### [Records for this exercise]

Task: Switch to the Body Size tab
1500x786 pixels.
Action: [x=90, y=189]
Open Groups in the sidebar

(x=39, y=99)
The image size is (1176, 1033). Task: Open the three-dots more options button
--
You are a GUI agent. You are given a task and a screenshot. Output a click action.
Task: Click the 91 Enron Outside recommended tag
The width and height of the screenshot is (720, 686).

### [Assigned task]
Reproduce exactly the stretch of the material above that starts at the line with "Task: Switch to the Body Size tab" and ends at the line with "The image size", both included, and nothing else.

### [Solution for this task]
Task: Switch to the Body Size tab
1500x786 pixels.
Action: [x=90, y=189]
Open Groups in the sidebar

(x=39, y=99)
The image size is (1176, 1033). Task: Open the three-dots more options button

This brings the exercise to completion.